(EXTRACTED INFORMATION begins)
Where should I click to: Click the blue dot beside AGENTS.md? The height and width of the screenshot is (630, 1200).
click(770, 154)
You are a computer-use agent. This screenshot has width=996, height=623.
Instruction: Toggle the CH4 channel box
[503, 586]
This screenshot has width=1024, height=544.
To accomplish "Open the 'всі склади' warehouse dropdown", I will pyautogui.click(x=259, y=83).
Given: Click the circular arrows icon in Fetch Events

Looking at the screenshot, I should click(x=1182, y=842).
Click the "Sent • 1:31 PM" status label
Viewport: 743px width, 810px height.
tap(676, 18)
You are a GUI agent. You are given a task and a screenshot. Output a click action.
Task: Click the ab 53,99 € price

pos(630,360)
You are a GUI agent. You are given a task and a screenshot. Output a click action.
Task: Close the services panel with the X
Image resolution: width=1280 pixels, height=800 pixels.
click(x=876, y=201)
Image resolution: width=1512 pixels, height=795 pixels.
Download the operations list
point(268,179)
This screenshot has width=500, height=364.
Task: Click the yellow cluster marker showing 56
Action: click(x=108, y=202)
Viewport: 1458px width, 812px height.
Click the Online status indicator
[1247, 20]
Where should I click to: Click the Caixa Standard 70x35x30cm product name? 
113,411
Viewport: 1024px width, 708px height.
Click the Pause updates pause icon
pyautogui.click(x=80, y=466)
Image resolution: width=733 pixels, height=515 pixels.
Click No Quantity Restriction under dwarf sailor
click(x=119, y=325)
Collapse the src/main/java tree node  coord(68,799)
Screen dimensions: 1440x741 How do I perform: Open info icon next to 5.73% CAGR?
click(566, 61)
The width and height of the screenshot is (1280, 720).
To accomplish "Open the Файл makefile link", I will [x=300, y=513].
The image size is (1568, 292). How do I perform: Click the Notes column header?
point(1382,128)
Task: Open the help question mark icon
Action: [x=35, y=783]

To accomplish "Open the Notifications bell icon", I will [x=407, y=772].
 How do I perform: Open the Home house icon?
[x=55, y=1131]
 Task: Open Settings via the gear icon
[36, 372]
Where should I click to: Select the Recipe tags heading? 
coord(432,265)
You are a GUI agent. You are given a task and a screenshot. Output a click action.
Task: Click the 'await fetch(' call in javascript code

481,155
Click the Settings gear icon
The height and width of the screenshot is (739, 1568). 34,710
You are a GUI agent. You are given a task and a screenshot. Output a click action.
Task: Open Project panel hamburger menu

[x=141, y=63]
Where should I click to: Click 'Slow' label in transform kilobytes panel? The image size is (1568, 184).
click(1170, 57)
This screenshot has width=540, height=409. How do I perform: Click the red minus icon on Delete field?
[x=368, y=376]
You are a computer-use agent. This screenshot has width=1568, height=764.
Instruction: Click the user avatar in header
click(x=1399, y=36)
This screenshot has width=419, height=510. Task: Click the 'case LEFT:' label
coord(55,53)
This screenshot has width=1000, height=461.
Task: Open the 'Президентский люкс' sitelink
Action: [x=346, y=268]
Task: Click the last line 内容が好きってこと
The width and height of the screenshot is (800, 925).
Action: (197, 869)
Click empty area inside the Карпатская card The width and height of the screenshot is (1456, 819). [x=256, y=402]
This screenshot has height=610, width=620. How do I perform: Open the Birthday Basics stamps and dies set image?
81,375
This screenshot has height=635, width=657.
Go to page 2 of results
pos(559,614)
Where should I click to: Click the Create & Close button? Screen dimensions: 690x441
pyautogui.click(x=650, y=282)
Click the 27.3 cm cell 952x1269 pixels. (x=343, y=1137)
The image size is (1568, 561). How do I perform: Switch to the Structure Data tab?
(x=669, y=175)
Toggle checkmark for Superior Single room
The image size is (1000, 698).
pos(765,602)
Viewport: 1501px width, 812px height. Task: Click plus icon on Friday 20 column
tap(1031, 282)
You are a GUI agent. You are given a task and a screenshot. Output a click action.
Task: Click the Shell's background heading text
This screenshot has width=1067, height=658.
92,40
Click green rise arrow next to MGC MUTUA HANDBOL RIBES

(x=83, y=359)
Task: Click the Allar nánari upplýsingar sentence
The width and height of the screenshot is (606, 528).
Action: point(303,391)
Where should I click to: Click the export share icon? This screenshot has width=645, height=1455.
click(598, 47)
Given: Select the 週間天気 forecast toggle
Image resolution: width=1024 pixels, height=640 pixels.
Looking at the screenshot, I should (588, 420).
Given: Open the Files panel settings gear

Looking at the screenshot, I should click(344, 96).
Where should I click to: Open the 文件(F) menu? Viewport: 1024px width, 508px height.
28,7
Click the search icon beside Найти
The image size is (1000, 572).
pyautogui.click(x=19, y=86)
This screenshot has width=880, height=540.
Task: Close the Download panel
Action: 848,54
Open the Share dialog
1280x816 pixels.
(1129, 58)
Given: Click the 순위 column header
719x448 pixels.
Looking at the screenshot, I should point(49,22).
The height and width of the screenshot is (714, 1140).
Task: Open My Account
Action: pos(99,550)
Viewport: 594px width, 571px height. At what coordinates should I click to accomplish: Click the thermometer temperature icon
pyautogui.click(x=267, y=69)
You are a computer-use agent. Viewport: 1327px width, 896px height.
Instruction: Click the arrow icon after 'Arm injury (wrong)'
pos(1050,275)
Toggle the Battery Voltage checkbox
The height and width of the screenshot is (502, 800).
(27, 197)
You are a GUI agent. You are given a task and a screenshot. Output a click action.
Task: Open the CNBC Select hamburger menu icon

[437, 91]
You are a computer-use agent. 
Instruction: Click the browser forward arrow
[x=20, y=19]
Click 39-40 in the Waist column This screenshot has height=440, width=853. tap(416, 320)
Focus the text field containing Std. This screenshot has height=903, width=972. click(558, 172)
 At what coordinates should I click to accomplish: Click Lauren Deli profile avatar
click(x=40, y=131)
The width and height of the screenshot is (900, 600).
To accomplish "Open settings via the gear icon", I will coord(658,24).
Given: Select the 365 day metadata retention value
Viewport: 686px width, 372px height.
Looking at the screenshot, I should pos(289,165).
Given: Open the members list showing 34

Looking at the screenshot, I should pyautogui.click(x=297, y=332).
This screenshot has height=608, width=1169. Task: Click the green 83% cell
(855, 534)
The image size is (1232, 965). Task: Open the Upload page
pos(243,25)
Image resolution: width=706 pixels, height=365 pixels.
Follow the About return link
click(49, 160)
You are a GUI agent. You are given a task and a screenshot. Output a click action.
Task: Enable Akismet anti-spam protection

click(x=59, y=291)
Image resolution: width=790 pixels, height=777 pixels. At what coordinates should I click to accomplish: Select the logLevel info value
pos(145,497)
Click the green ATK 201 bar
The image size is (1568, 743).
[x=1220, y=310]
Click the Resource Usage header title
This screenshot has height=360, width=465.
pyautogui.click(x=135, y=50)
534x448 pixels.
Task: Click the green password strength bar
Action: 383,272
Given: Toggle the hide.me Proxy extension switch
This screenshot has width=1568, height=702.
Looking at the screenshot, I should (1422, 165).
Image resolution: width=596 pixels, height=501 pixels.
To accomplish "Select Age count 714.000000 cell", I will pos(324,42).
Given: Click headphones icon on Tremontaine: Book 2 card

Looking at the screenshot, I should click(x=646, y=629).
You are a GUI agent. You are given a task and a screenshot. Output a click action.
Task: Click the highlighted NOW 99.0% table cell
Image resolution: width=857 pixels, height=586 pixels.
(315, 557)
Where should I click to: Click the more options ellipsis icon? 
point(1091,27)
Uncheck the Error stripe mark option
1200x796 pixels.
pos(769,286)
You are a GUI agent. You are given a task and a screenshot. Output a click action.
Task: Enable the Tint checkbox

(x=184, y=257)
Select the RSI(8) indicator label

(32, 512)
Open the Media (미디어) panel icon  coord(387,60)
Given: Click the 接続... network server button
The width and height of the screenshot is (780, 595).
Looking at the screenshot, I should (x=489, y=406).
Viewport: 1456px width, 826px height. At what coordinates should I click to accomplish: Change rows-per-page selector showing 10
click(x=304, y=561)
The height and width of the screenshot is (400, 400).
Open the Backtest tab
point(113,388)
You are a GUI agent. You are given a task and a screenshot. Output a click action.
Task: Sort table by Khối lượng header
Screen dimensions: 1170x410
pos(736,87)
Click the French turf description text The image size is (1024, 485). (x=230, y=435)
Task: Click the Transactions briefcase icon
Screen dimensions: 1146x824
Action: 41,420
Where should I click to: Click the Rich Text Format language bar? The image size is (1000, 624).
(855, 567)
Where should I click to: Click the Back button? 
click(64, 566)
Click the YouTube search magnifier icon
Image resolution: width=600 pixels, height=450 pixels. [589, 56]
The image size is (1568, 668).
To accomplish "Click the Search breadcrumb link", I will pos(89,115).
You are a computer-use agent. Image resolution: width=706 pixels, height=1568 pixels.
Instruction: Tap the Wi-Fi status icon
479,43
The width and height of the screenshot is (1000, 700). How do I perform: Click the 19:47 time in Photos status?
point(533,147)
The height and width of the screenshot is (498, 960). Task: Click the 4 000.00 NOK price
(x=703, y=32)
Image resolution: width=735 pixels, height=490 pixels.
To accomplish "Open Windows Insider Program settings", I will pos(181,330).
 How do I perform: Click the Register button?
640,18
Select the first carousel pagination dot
(EXTRACTED INFORMATION ends)
[EXERCISE DIRECTIONS]
Show the lines of the records above that mention "table".

[RESULT]
Task: Click the highlighted NOW 99.0% table cell
Task: Sort table by Khối lượng header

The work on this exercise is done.